■ **Source document**
************

Lemonodor: Source Code Respository Behavior

August 27, 2005

Source Code Respository Behavior

A recent paper by Rob Pike on a new system for automating analysis of very large data sets (using their new language, Sawzall) included a graph that I thought was kind of cool. It showed a histogram of commits to the Google source code repository by minute of the week:

histogram of google commits, by minute of the week

There is some obvious structure: Weekdays are busy, weekends less so. There's definitely a dip around lunchtime and Friday is the least “productive” day of the week, if you measure productivity by code commits. There is a spike just after midnight every day—maybe some automatic process is committing code? Auto-syncing of repositories?

I became curious about the idea of repository visualization. I was curious to see the histogram for the Evolution Robotics repository, so I wrote some code to do some very simple analysis of a cvs log. I actually executed “cvs log” on the top directory and counted every line that looked like this as a commit:

  date: 2005/06/01 17:23:59;  author: cody; [extra stuff I ignored]

I can't show you the result of that analysis because the repository isn't public. I won't show you the code because it's ugly. So what's left?

I can run the same code on SBCL's repository at SourceForge. Based on advice from SBCL developers on #lisp, I ran cvs log on the file version.lisp-expr instead of the top level sbcl directory, to more closely approximate measuring something like significant commits. Here's the resulting SBCL histogram:

SBCL commit histogram, by hour of the week. Rendered by gnuplot. Click for the PDF version.

I was a little surprised that the valleys in SBCL activity correspond pretty closely to midnight California time. The valleys are, however, much narrower than the ones I observed in the histogram associated with a repository mostly worked on by full-time employeees who all live in the same time zone (and they seem narrower than the google valleys, too).

************

■ **Dataset extract**

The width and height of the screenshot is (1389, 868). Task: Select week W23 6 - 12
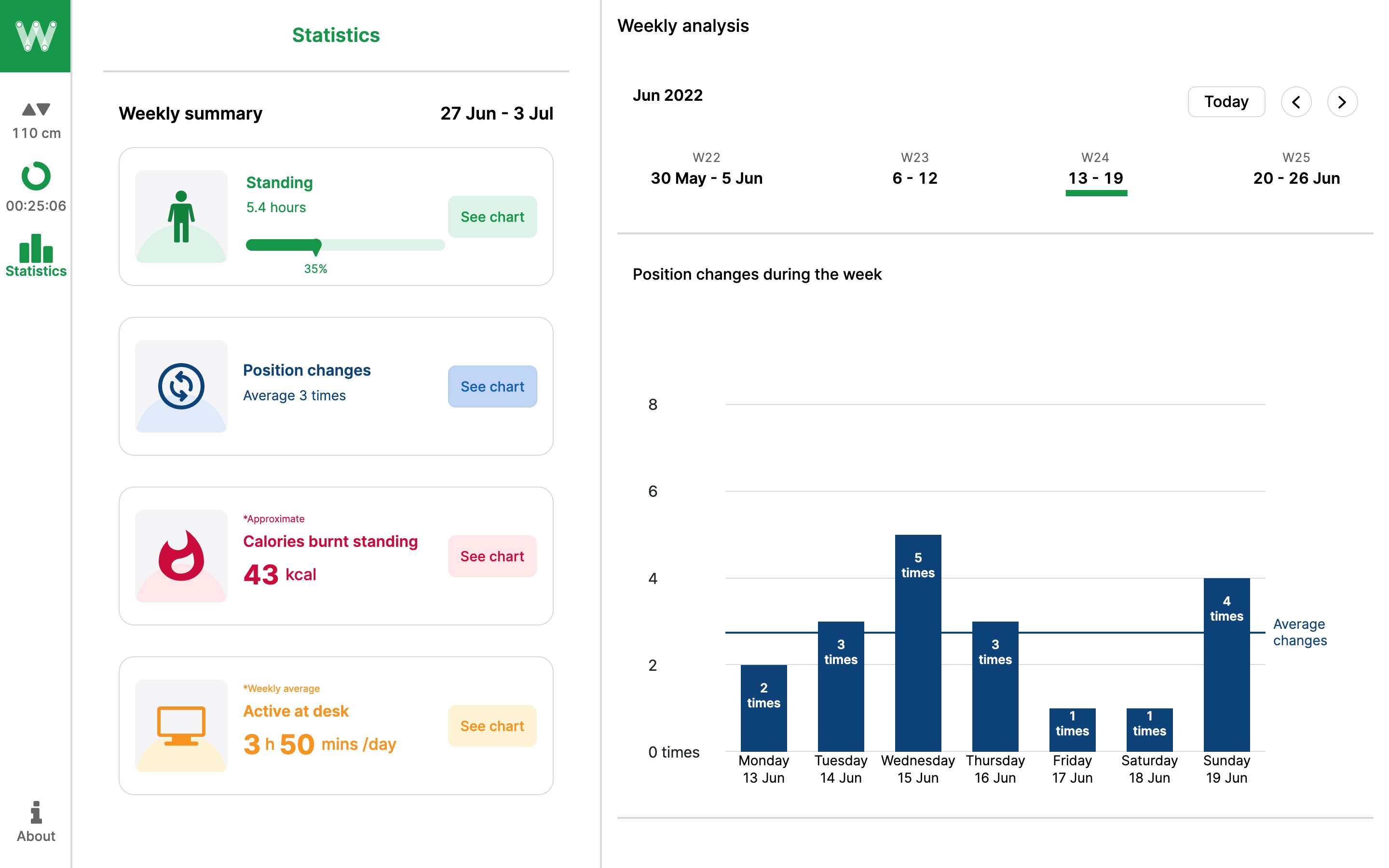914,171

************

■ **Set of tasks**
1. In the blog post on repository commits, which file was cvs log run on for SBCL's repository?
2. Continue the blog post on repository commits from its last sentence.
The material above is separate from the blog post on repository commits.

■ **Answers to each task**
1. version.lisp-expr

2.
Next I became interested in seeing the relative activity of the various committers to a repository. I wrote some code to keep track of the number of commits made each month by anyone who ever made a commit. I wrote more code that used CL-PDF (with Zach Beane's patches) to generate charts in the style used by babynamewizard.com's Name Voyager Java applet, which is a pretty nice way to visualize the relative popularity of various baby names over the past 120 years using census data. In my version, each committer gets a band of color whose vertical thickness at any given point on the X axis is proportional to the number of commits made by that person in that month.

SBCL committer trends, by month. Rendered by CL-PDF. Click for the PDF version.

The colors are chosen at random, so it can be a little hard to distinguish one person from another, but it's clear that for about the first 16 months or so wnewman was the sole committer, until he was joined by crhodes and dan_b. About six months after that, adejneka starts making commits.

One feature I half-expected to see in these trend charts was a wide range of committer “productivity”, perhaps even spotting one of the legendary superhackers who makes 10 (100!) times as many commits as the rest of the team. I think there are enough damping factors to keep the ratios from getting that crazy; There were, however, some people who were consistently two to three times as active as the rest of the developers. And from working with them, I know they actually were at least that much more productive than other programmers and the disparity wasn't just an artifact.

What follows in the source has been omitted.